The images shadowed his mind, creeping along the edge of conscious thought as he jolted awake.
He struggled against the heavy chains around his wrists and ankles, the abrasive steel tearing at his skin. Caught between dreams and the reality of his imprisonment, it took a few moments to recognize the dark, impenetrable crystal walls of his cell, the claustrophobic ceiling that left barely enough room to stand.
How long had he been here? Weeks? Years? Centuries?
It was impossible to tell.
He leaned into the cool stone where he sat on the ground, the uneven rock digging into his back. He ignored the uncomfortable sensation. It would pass as quickly as the irritation from the already-healing scrapes on his wrists.
He tipped his head back, staring up at where he imagined the sun might be shining overhead. By the gods, he longed to feel the warming rays on his face, the heated tingle of them sinking into his skin.
Instead he felt only the damp, gritty earth beneath him and the chill of the dark broken only by fragments of muted light from a torch in a nearby tunnel. A tunnel that might as well have been on the opposite end of the world for all the good it did him.
His eyes slid shut, the dream growing more distant as it did every time he fought to recall the details— blood, darker than crimson and smelling faintly of old magic, the cold unforgiving metal of the blade, the crippling sense of betrayal, heartbreak and fear.
So much fear it coated the back of his throat until he nearly choked on it.
The harder he concentrated, determined to learn everything he could from the images that would come to pass, the more he grappled with slippery fingers to catch hold of a cloud.
He punched the ground and threw a bloodied handful of dirt and rocks at the wall. He couldn’t remain here, couldn’t wait for his sentence to pass, especially not if he was meant to rot here for eternity.
If he did nothing, she would die.
And it would change everything.
Chapter One
“You are a goddess.”
Grinning, Briana Callaghan wiggled out from under the desk after checking the local connection on the custom-built security system she had nearly finished upgrading. “Say it any louder and you might be struck down by the real deal.” Immortal beings could be notoriously vain, and the goddess who came to mind was known for striking out for far less.
Mac sprawled in the chair pushed away from the desk, arms crossed and legs stretched out in front of him. He wore a white shirt and dark suit that probably cost more than her commission for this job, the top buttons undone and his tie half stuffed in his pocket.

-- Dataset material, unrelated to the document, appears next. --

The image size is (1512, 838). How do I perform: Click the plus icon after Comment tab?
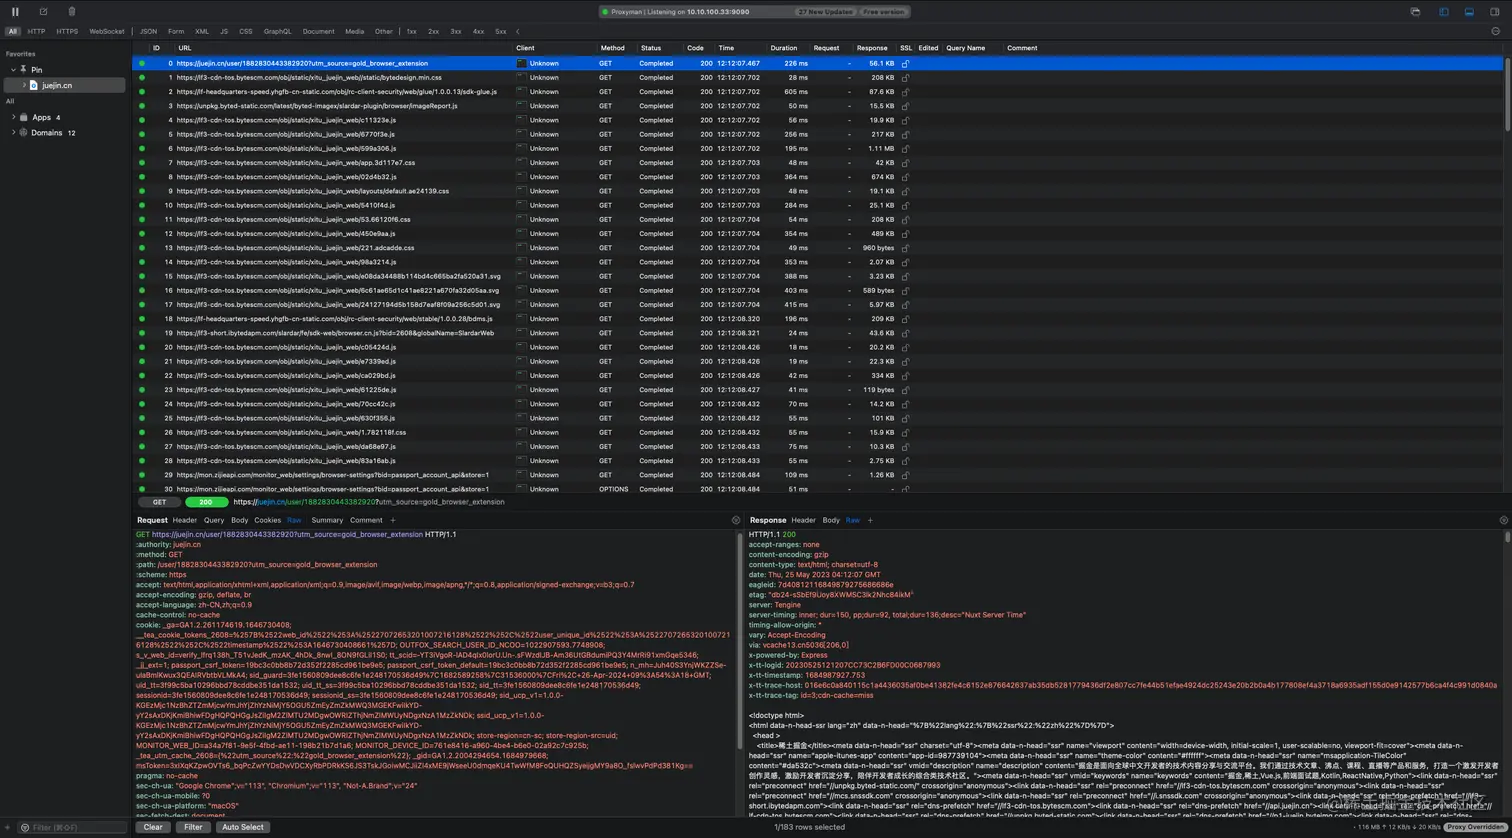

He looked like he’d just come from a cover shoot for sexiest man of the year—an image at complete odds with her earliest memories of him swinging a sword, covered in dirt and sweat as he sparred with her brothers on a muddy field, talking of one day joining King Arthur on the battlefield.
The six-foot-plus gargoyle shifter shrugged, his wolf half glittering in his eyes. “What’s Rhiannon going to do? Curse me to spend my daylight hours trapped in stone?” He straightened in the chair, changing positions for the tenth time in less than three minutes.

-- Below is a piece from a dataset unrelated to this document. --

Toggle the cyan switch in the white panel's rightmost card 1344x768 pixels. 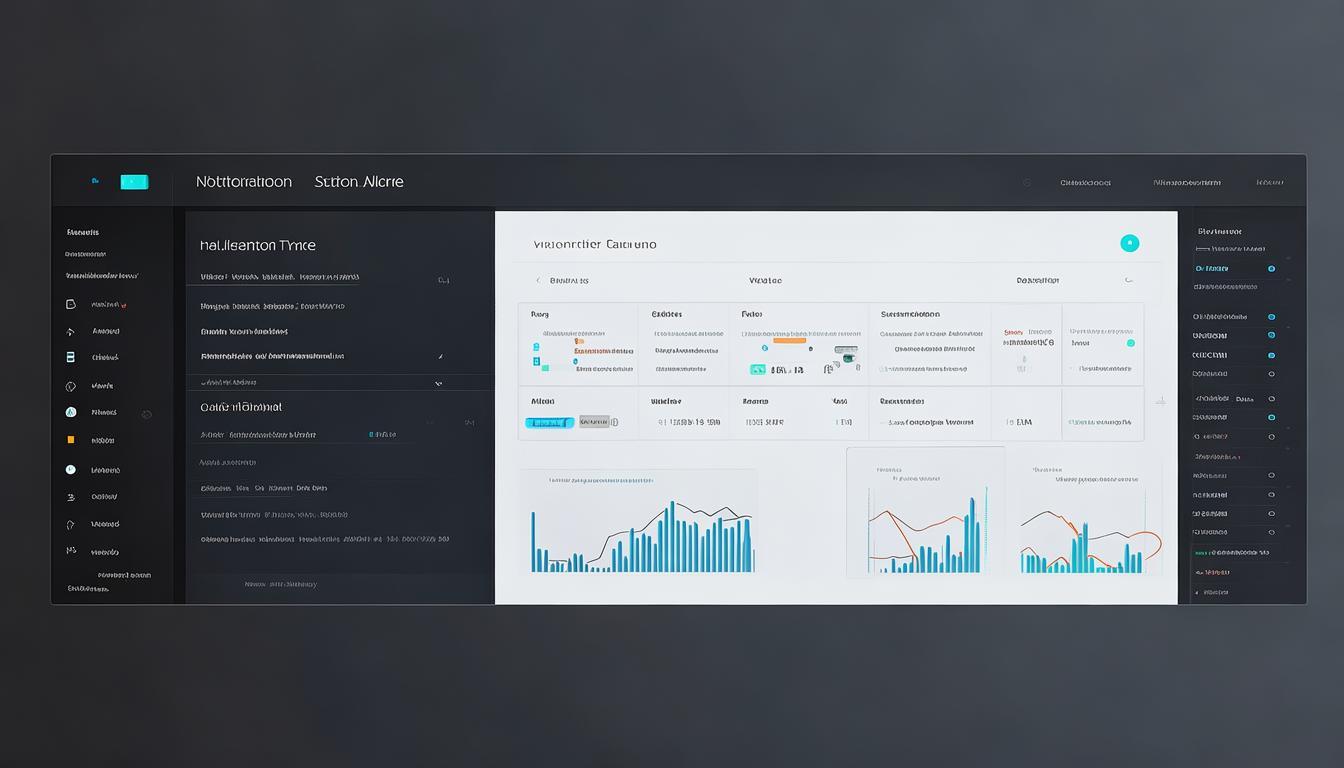click(x=1131, y=343)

Briana stood, smiling and bumping him with her arm in passing. “I’d tell you to get over it already, but you’re too broody to forgo personal pity parties.”

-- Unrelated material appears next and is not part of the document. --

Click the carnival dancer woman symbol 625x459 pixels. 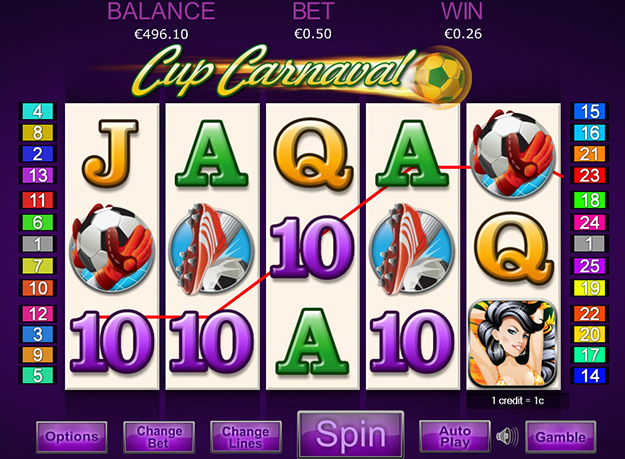[x=513, y=343]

Mac’s eyes narrowed, and she laughed.
Every predatory cat, wolf and dragon gargoyle who called Avalon home had felt the goddess’s wrath when King Arthur, her only son, died on the battlefield at Camlann centuries ago. The vicious and bloody war between Arthur and his half-sister over Camelot had raged for years before Arthur fell at the hands of his own nephew.
Blaming the gargoyle race for Arthur’s fatal wounds, Rhiannon had made sure that even those who crossed the veil to hide in the human realm couldn’t escape the curse of being trapped in their stone gargoyle from sunrise to sunset. Overnight, the mystical stone once viewed as a gargoyle’s ultimate protection against enemies was turned against them, a prison sentence with no expiry date.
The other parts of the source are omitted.